A Big Wide Galaxy of Adventure Awaits

So in Old Republic news, BioWare came out with a nifty new galaxy exploration map. It includes information and a brief video on all the planets available in SWTOR (at least, the 17 that have been revealed. Weren't we hoping for 18?), plus 3D spin views of the various player ships.

I'm still wondering why only six ship types. Why do the Jedi and Sith share ship types? I can kinda see it from a lore-ish standpoint for the Jedi, but the two Sith types seem to me like they might be mutually contemptuous of each other. The inquisitors would see the warriors as unsubtle brutes, and be seen by them as effete schemers. I could be wrong of course.

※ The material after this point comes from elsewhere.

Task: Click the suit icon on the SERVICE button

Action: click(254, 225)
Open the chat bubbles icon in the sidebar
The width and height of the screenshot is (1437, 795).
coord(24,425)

Most people know about Thursday evening's beta email flub, by now. Unfortunately, I think that may have  overshadowed this week's Friday Update. I am told the SW nerd-rage brought down the forum servers in such a way that people who had work to do were unable to. Announcements were made on various internet venues almost immediately, so it was not hard for me to find info. But I expected sooner the explanatory (no apology necessary) email that was sent out early yesterday regarding the incident. Gloom-and-doomers are declaring that the sky will fall on 20 December. I disagree. Stuff happens and we move on. I suspect that in three months, this goof will be a distant memory as we wander around Korriban and Tatooine: "Hey, remember when we all got that thank you email for the beta we weren't in? lulz."

In any event, I am ever more excited about the chance to explore the worlds of the Old Republic. I didn't play KOTOR or KOTORII when I had the chance. I'll bet there's a book or two with the official stories out there.